● **EXERCISE**:
The lines below that include the word "Viewport" are to be reported.

● **DATA IN THIS EXERCISE**:
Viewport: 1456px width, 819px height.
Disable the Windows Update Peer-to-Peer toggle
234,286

...

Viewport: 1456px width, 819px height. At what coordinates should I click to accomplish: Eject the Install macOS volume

--

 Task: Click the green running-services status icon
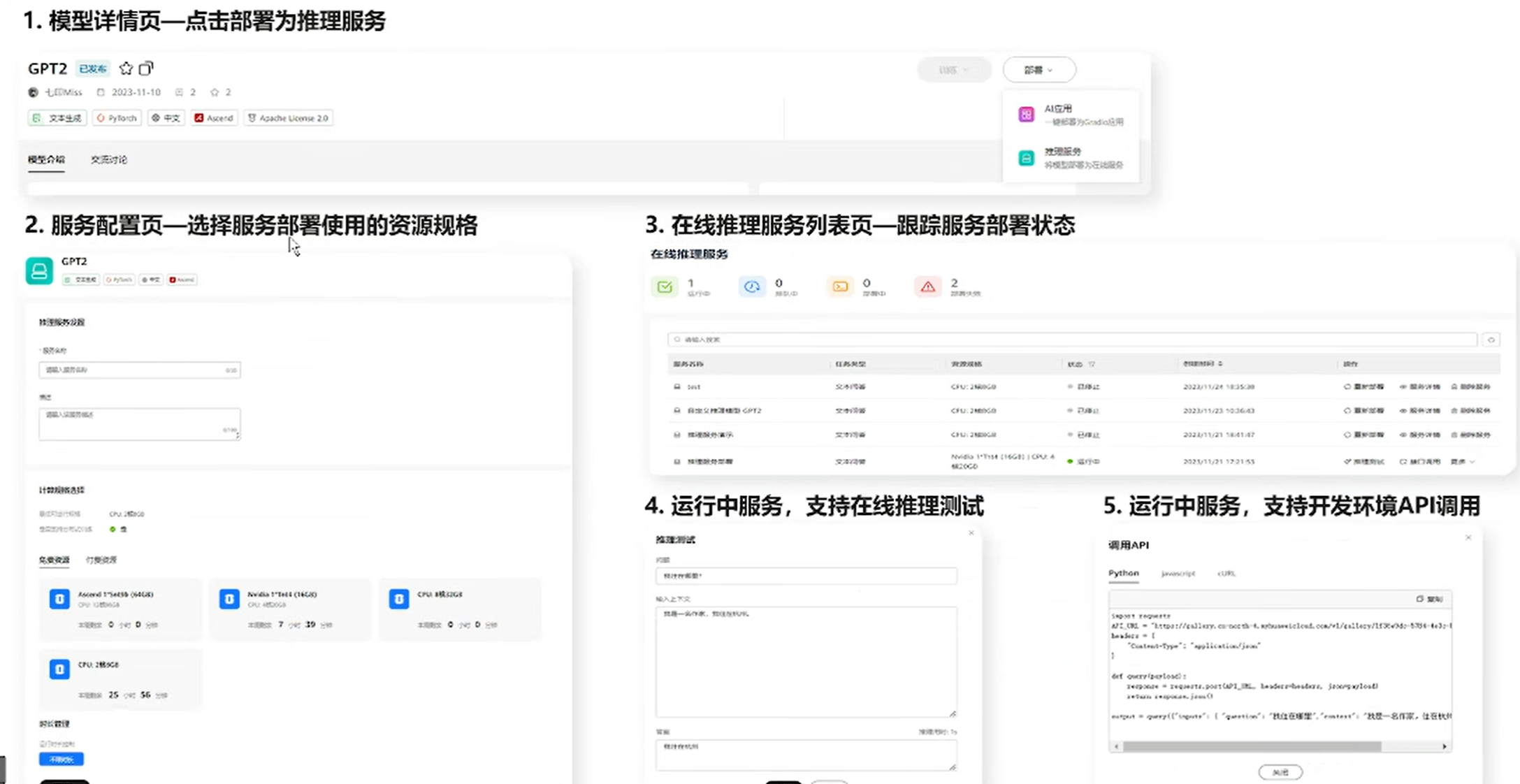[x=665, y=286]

● **SOLUTION TO THE PROBLEM**:
Viewport: 1456px width, 819px height.
Viewport: 1456px width, 819px height. At what coordinates should I click to accomplish: Eject the Install macOS volume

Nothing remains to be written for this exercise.